Alain rejoignit Katel à la fenêtre et une petite boule au creux du ventre apparut.

- Maman, Papa, ils sont où vos masques ?

Alors là, Alain et  Katel,  ils  étaient  sur  le  cul.  Amélie,  Fabien et même Lucas, cinq ans, avec  un masque. Et voilà que Ninon  se fit asperger de gel hydro-alcoolique.

– Tu veux vraiment qu’on mette un masque ?...

– Bah oui, c’est la base. Si vous n’en avez pas, on en a dans la voiture.

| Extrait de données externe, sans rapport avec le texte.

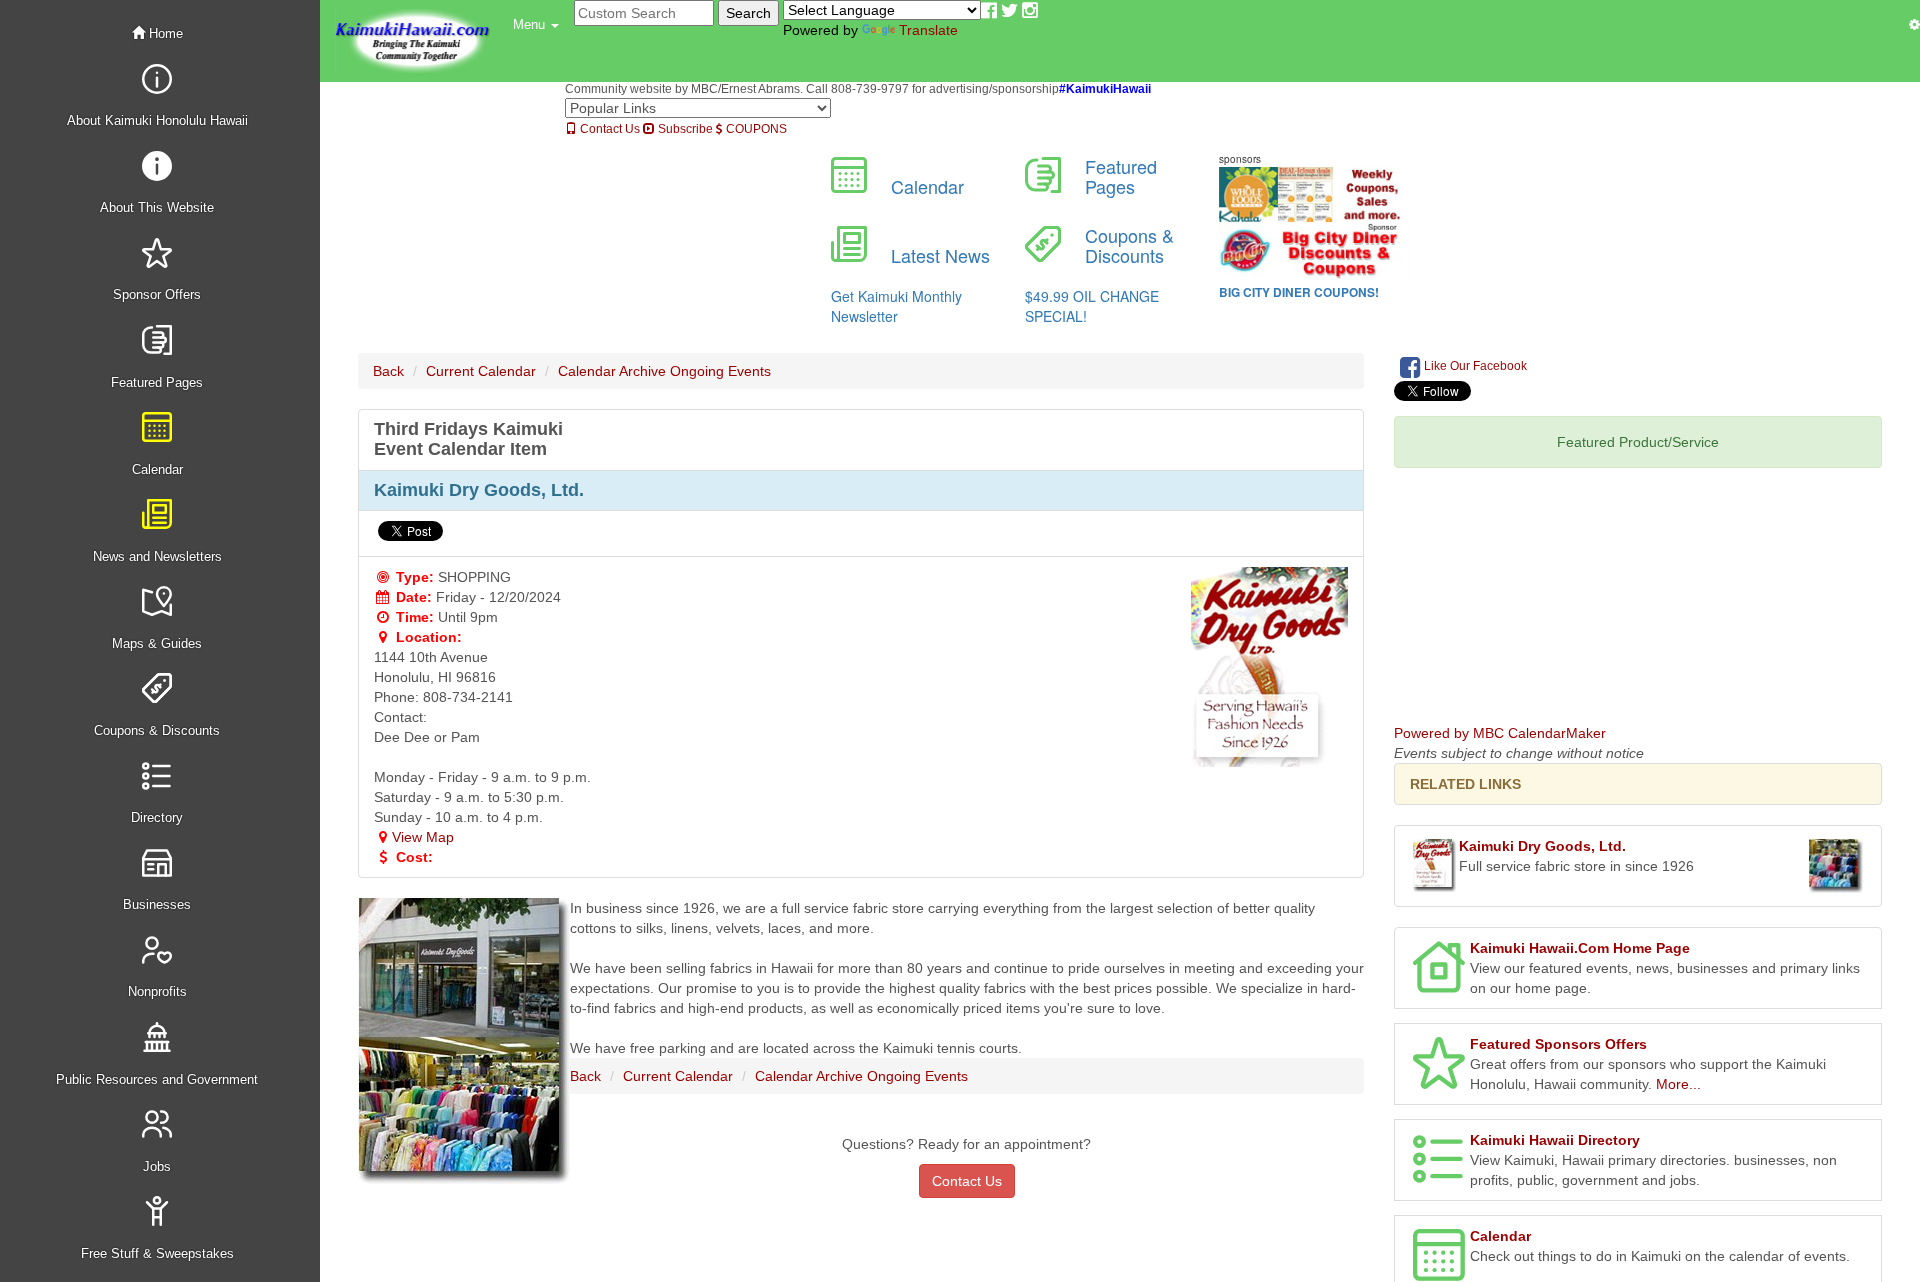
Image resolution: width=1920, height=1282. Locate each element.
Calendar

– Amélie a raison. C’est prouvé que si chacun met un masque, ça réduit les risques de transmission de 99 %.

– Oui oui, c’est bon. Katel en a fabriqué pendant le confinement, on va les mettre. Par contre, Monsieur le scientifique, c’est aussi dit que ce n’est pas conseillé pour les enfants de moins de 10 ans. Donc ok pour le masque mais Lucas, on veut le voir pour de vrai.

– Alain, le masque n’est efficace que s’il est porté par les deux personnes.

– C’est bon Fabien, Papa a raison. Si tous les adultes ont un masque, Lucas peut l’enlever. Ça sera quand même plus pratique pour jouer.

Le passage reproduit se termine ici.